The other three are usually guzzling champagne and caviar and managing their portfolio, well on their way to becoming kingpins, while I’m rolling ones and twos. By the time I get to the bank to cash my paycheck, they will have been around the board twice, meaning that they each now own twice the number of properties that I do, and the board is a minefield of overpriced hotels and cafes that charge three bucks for a cup of coffee. On this risky venture, my fate, and my pocketbook, rests on the roll of a die. I should be fine, I assure myself. Everyone is playing by the same rules. Only somehow, they’re not. By the time I make it around the board another time or two, I’m bleeding money. Waluigi owns a borough as expensive as Manhattan. Bianca is a real-estate giant. Meanwhile, I’m astounded when my turn doesn’t end with the jingle of loose change, because there is a hole in my pocket. Before long, I have to start selling off my scant investments to get by, while my affluent neighbors, who by now have doubled and tripled my net worth, lick their chops at the foreclosure auction.

At this point, a comeback is out of the question. The odds are stacked too high against it. I’m drawing unemployment, working odd jobs, and merely occupying space, while my overlords are battling it out for control of the world’s financial system. They are always lucky, and they always make the right move. I don’t mean to say that beating the system is impossible. It just requires an incredible amount of luck. And I’ve never seen it happen. Once, when I was playing against a friend, it seemed certain that he would win. I was out of the contest, as usual, but all he needed to do was round third base and come on home. Simple. Imagine his surprise when Newt, I mean Mario, drew a card that sent him from third place to first, landing him directly at the finish line. When I asked him how he did so well, despite the cheap loss at the end, he told me, “Stocks?”

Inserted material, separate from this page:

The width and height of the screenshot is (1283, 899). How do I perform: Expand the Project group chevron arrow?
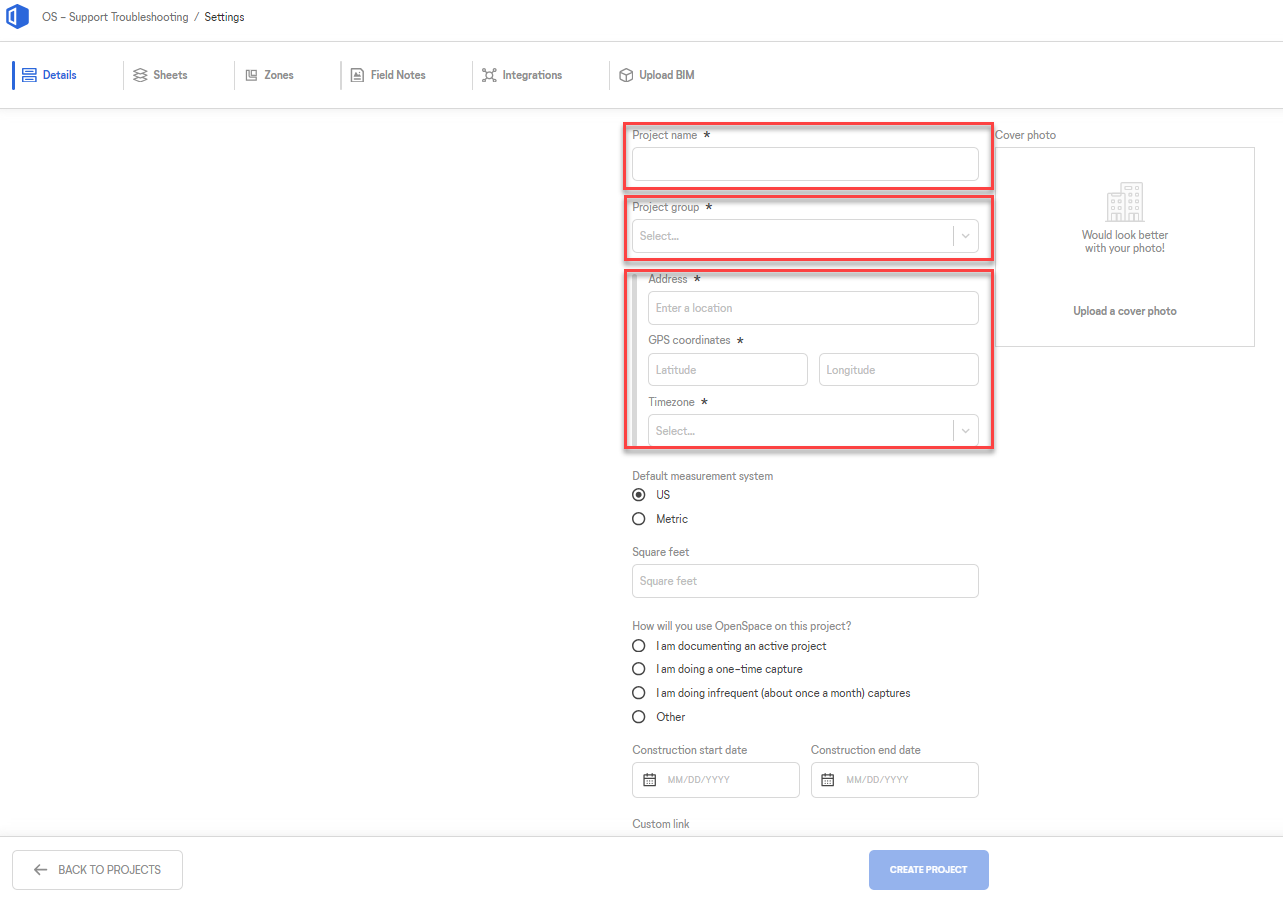point(965,235)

He didn’t know how, and I don’t have a clue why I always lose. Some might claim I don’t know the strategy. To that, I say: What strategy? This is a game where the mood of the market swings on an errant die roll; where your entire financial plan can be defeated by the spin of a carnival wheel. Diversity will not save you. The only ones who have a foothold are those whom the system is built around: the computer-controlled billionaires. You could make a similar case for the confusion surrounding the Occupy movement. The 99 percent doesn’t know what to protest because that happens behind closed doors: at lobbyist dinners, in hedge-fund management meetings, and in congressional committees. They just know they are getting screwed. Waluigi wouldn’t be on the cover of Forbes if the system didn’t allow him to stick it to me for every extra cent. I don’t mind losing. The problem is when someone else wins at my expense.